Je reçois en ce moment des courriels, où des correspondants m’expliquent que c’est faire preuve d’angélisme que de venir en aide aux réfugiés, que cela va fournir  de la main d’oeuvre bon marché aux néo-libéraux et attiser le ressentiment parmi les classes populaires déjà fragilisées par la crise économique et financière.

A ceux-ci, je leur réponds :

La  générosité (combative) qui nous sauvera de l’égoïsme érigé en système avec le  capitalisme s’abreuve à la même source que la générosité qui nous fait venir en aide aux réfugiés. Cette générosité a encore ses limites, car elle n’est pas encore celle de demain qui devra relever un autre défi : celui qui concerne la mise en place d’institutions, où l’entraide ne serait plus un élan du coeur passager, mais sera inscrit dans la lettre et la pratique de certaines institutions humaines, principalement celles qui concernent  l’économie et la finance où règne toujours le principe de la lutte de tous contre tous.

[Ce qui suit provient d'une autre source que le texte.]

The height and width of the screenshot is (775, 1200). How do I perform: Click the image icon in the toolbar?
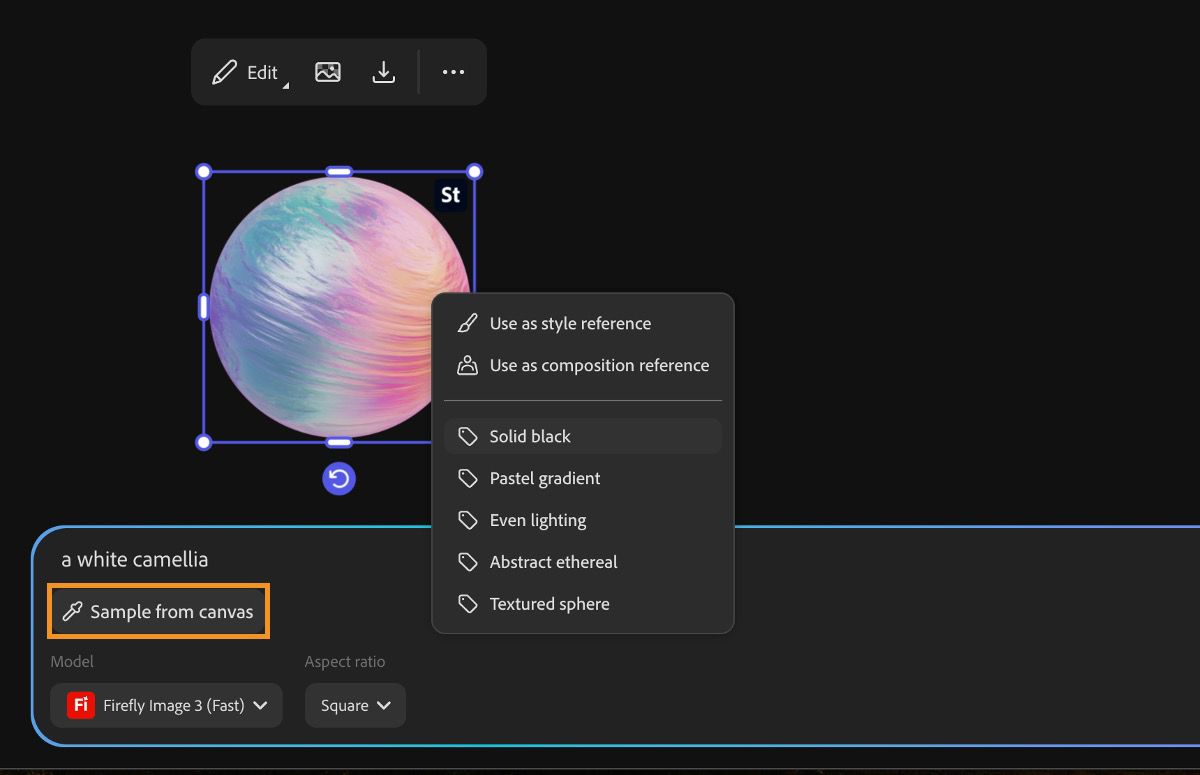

Le système actuel hyper inégalitaire ne tombera-t-il pas le jour où ceux qui aujourd’hui sont généreux quand il s’agit de réfugiés fuyant la terreur mais sont encore rétifs lorsqu’il s’agit de remettre en cause l’iniquité du système, se rendront compte que ce qui provoque l’exode est à chercher dans la profonde injustice inhérente au système lui-même.

Ce n’est donc pas en combattant une générosité que l’on en fera naître une autre, toute aussi nécessaire. L’élan de générosité qui se manifeste aujourd’hui en Europe est juste une étape nécessaire, mais pas suffisante.